Effect of Prior-based Losses on Segmentation Performance: A Benchmark
- URL: http://arxiv.org/abs/2201.02428v3
- Date: Tue, 11 Jan 2022 15:31:37 GMT
- Title: Effect of Prior-based Losses on Segmentation Performance: A Benchmark
- Authors: Rosana El Jurdi, Caroline Petitjean, Veronika Cheplygina, Paul
Honeine, Fahed Abdallah
- Abstract summary: Deep convolutional neural networks (CNNs) have demonstrated state-of-the-art performance for medical image segmentation.
Recent research studies have focused on incorporating prior knowledge such as object shape or boundary, as constraints in the loss function.
In this paper, we establish a benchmark of recent prior-based losses for medical image segmentation.
- Score: 7.6857153840014165
- License: http://creativecommons.org/licenses/by/4.0/
- Abstract: Today, deep convolutional neural networks (CNNs) have demonstrated
state-of-the-art performance for medical image segmentation, on various imaging
modalities and tasks. Despite early success, segmentation networks may still
generate anatomically aberrant segmentations, with holes or inaccuracies near
the object boundaries. To enforce anatomical plausibility, recent research
studies have focused on incorporating prior knowledge such as object shape or
boundary, as constraints in the loss function. Prior integrated could be
low-level referring to reformulated representations extracted from the
ground-truth segmentations, or high-level representing external medical
information such as the organ's shape or size. Over the past few years,
prior-based losses exhibited a rising interest in the research field since they
allow integration of expert knowledge while still being architecture-agnostic.
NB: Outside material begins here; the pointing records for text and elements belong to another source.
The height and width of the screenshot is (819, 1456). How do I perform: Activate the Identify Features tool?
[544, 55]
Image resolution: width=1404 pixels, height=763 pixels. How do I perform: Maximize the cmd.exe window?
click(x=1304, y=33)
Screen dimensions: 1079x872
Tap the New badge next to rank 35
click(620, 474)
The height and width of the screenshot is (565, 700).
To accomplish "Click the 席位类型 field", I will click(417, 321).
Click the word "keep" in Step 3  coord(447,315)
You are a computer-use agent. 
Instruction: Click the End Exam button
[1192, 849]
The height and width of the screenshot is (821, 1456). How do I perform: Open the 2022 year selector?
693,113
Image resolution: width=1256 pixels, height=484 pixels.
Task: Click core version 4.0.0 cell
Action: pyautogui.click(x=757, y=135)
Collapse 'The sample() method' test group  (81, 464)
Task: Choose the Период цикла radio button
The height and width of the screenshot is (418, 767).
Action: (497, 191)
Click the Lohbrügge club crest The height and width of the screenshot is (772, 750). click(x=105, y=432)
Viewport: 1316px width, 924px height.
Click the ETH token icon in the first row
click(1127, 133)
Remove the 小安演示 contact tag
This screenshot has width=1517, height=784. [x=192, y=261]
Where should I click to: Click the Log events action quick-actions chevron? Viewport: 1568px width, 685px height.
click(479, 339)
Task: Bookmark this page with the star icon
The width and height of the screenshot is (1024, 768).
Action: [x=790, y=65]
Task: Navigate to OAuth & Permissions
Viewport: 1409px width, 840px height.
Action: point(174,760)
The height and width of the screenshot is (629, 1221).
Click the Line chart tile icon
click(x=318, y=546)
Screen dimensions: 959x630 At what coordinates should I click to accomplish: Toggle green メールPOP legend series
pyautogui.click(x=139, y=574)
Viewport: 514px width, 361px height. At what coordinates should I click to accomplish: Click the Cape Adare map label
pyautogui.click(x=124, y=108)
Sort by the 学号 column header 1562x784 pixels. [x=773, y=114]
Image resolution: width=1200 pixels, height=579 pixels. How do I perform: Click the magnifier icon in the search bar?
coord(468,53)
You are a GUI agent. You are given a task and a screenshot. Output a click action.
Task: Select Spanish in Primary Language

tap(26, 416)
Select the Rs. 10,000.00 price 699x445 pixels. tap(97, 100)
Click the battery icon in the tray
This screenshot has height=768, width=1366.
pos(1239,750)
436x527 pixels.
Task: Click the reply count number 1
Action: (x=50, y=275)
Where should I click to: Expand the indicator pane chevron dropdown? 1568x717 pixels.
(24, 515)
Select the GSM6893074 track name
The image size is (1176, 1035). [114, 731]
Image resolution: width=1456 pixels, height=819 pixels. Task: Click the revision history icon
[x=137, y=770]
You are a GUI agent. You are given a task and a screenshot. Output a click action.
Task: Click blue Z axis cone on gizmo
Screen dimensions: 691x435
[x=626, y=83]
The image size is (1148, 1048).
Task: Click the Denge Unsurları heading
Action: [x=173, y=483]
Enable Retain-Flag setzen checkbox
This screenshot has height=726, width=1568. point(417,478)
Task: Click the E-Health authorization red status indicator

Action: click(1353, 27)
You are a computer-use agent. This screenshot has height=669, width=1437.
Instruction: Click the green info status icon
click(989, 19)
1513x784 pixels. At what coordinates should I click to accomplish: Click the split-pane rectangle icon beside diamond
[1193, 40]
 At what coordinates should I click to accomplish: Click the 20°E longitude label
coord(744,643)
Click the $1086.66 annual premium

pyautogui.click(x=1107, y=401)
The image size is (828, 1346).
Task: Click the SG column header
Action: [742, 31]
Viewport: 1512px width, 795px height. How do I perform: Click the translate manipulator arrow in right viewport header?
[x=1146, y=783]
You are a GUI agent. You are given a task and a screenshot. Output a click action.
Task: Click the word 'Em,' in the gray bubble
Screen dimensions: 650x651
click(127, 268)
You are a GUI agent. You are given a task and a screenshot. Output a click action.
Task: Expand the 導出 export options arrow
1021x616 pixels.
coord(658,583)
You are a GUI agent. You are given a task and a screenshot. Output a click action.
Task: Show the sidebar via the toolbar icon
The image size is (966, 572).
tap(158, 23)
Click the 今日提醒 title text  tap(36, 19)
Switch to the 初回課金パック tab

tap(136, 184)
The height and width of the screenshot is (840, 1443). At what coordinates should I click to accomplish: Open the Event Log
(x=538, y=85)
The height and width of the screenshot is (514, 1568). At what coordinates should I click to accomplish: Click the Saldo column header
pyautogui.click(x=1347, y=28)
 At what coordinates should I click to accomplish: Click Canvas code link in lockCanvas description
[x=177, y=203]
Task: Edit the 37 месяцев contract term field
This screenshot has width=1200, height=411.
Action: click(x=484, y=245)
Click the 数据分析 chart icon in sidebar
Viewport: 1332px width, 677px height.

However, given the diversity of prior-based losses on different medical imaging
challenges and tasks, it has become hard to identify what loss works best for
which dataset. In this paper, we establish a benchmark of recent prior-based
losses for medical image segmentation. The main objective is to provide
intuition onto which losses to choose given a particular task or dataset. To
this end, four low-level and high-level prior-based losses are selected. The
considered losses are validated on 8 different datasets from a variety of
medical image segmentation challenges including the Decathlon, the ISLES and
the WMH challenge. Results show that whereas low-level prior-based losses can
guarantee an increase in performance over the Dice loss baseline regardless of
the dataset characteristics, high-level prior-based losses can increase
anatomical plausibility as per data characteristics.